-- Text segment follows --
Posted on Apr 3, 2012 in Articles | 0 comments
Shooting of Ahmed Ismael: A warning to us all
It is being reported in some quarters that Ahmed Ismael who was shot dead during a protest on Saturday was killed by gunmen opposed to the opposition. We want to discuss here the significance of this allegation for Bahrain and the likelihood that this be true.
Firstly, all of us should be ready to totally condemn this killing, whatever its motivations. Whatever people may think about the protest movement, Ahmed Ismael was a young man with a promising future who certainly didn’t deserve to die for attending a protest march and our thoughts are with his family.
This event should come as something of a wake-up call to all of us. We have all witnessed this growing anger within our society towards the protest movement and the terrible impact that the instability has had on our country. Many of us know hot-headed people (whether loyal or opposition) who have taken to sectarian insults – something that had previously been strange and unacceptable for Bahraini society.
-- Text segment concluded --
*Work item A*
Reproduce the part of the post on the shooting of Ahmed Ismael starting at "Firstly, all of" and ending at "for Bahraini society.".
*Work item B*
In the post on the shooting of Ahmed Ismael, what was he attending when he was shot dead?
-- Dataset content follows --
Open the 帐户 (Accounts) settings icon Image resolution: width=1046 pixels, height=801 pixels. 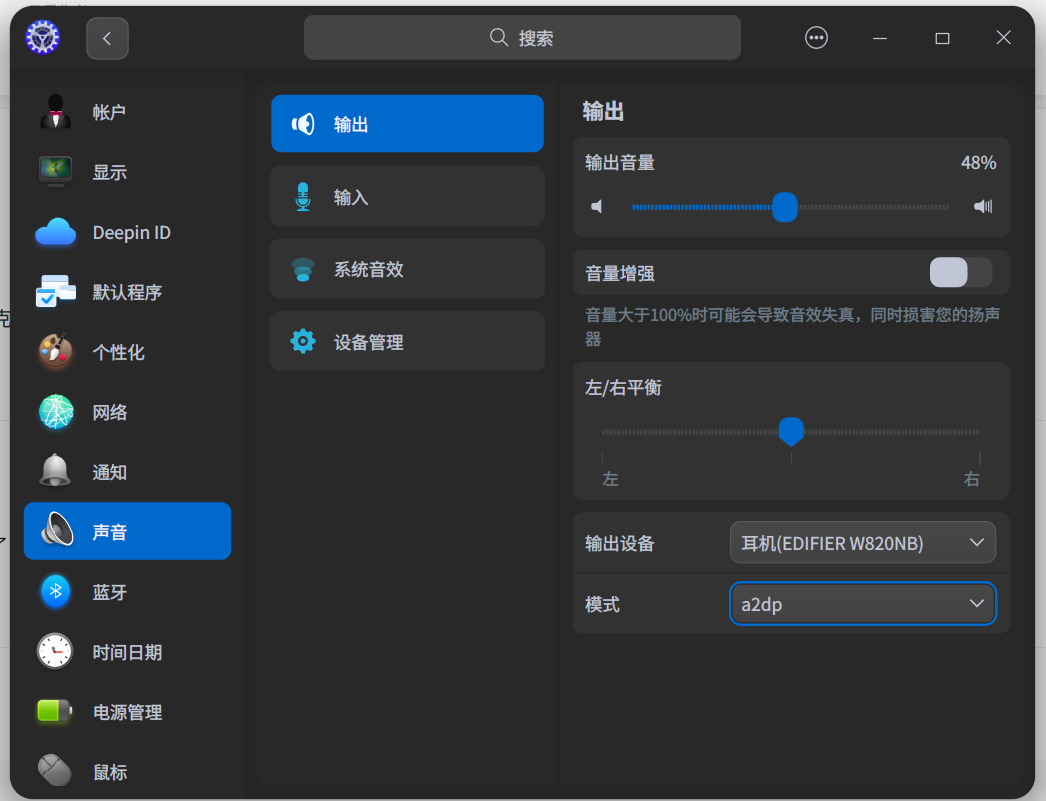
-- Dataset content concluded --
*Exercise solution A*
Firstly, all of us should be ready to totally condemn this killing, whatever its motivations. Whatever people may think about the protest movement, Ahmed Ismael was a young man with a promising future who certainly didn’t deserve to die for attending a protest march and our thoughts are with his family.
This event should come as something of a wake-up call to all of us. We have all witnessed this growing anger within our society towards the protest movement and the terrible impact that the instability has had on our country. Many of us know hot-headed people (whether loyal or opposition) who have taken to sectarian insults – something that had previously been strange and unacceptable for Bahraini society.

*Exercise solution B*
A protest on Saturday.